No answers after a week, so I will put a toe into the water an make a rough estimate. I think a thorough answer would require both a significant 3D orbital dynamics simulation with a million particles, and a way to define dynamically a threshold for what passing bodies would be considered "just barely temporarily captured" and which *not quite temporarily captured".
There should in fact be some good papers to cite that report this kind of simulation. I'll try to look around; I think there is a good opportunity for one or two more answers here.
Also see Have there been any documented mini-moons since 2006 RH120? and all of the sources linked there!
An example of an object in a medium-term stable orbit in the Earth-Moon system might be found in a halo orbit around the Earth-Moon L1, or L2 points. A spherical envelope-back calculation using spherical cow milk for ink suggests that in the rotating frame, it cycles in a 100,000 km orbit every two weeks around the Lagrange point, or about 0.5 km/sec in that frame. In a non-rotating Earth-centered frame, the Moon itself is moving at about 1 km/sec.
Since these temporary orbits are weakly bound, I'm going to say that an object entering the Earth-Moon system at roughly 1.5 km/sec can hang around for a while, then exit with roughly that velocity.

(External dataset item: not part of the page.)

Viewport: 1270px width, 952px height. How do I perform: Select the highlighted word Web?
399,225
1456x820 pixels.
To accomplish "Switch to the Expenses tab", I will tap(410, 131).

Looking inthe Sun's inertial frame now, The Earth-Moon system is moving at about 30 km/sec. That 1.5 km/sec is now looking fairly small, only about 5%. So if it exited prograde or retrograde, it would end up in a heliocentric orbit with a semi-major axis no more than 10% different than the Earth's. TCO's are NEOs that take the time to flirt with the Earth-Moon system, then continue on as NEOs to perhaps flirt again another day.

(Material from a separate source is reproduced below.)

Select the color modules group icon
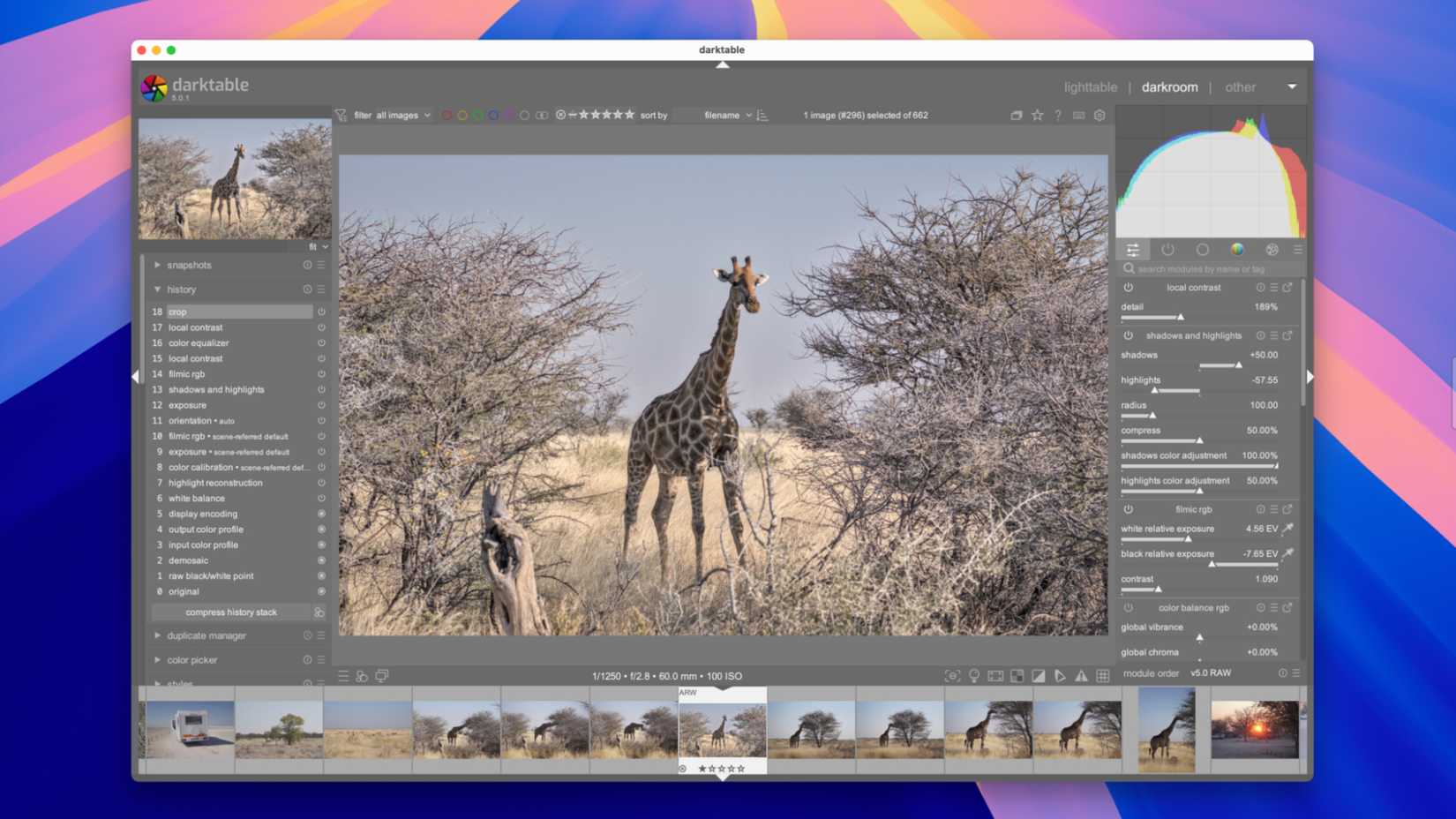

EDIT: I just visited my mini-moon question, found Gravnik 2012 and realized the plots are there! Here are some of them. It turns out everything I said is right. That's not a surprise, because I believe I read this paper a few years ago.
1 billion initial conditions, 10 million particles actually integrated.
The population of natural Earth satellites Mikael Granvik, Jeremie Vaubaillon, and Robert Jedicke, Icarus, Volume 218, Issue 1, March 2012, Pages 262-277 https://doi.org/10.1016/j.icarus.2011.12.003
Abstract
We have for the first time calculated the population characteristics of the Earth’s irregular natural satellites (NESs) that are temporarily captured from the near-Earth-object (NEO) population. The steady-state NES size–frequency and residence-time distributions were determined under the dynamical influence of all the massive bodies in the Solar System (but mainly the Sun, Earth, and Moon) for NEOs of negligible mass. To this end, we compute the NES capture probability from the NEO population as a function of the latter’s heliocentric orbital elements and combine those results with the current best estimates for the NEO size–frequency and orbital distribution. At any given time there should be at least one NES of 1-m diameter orbiting the Earth. The average temporarily-captured orbiter (TCO; an object that makes at least one revolution around the Earth in a co-rotating coordinate system) completes (2.88 ± 0.82) rev around the Earth during a capture event that lasts (286 ± 18) d. We find a small preference for capture events starting in either January or July. Our results are consistent with the single known natural TCO, 2006 RH120, a few-meter diameter object that was captured for about a year starting in June 2006. We estimate that about 0.1% of all meteors impacting the Earth were TCOs.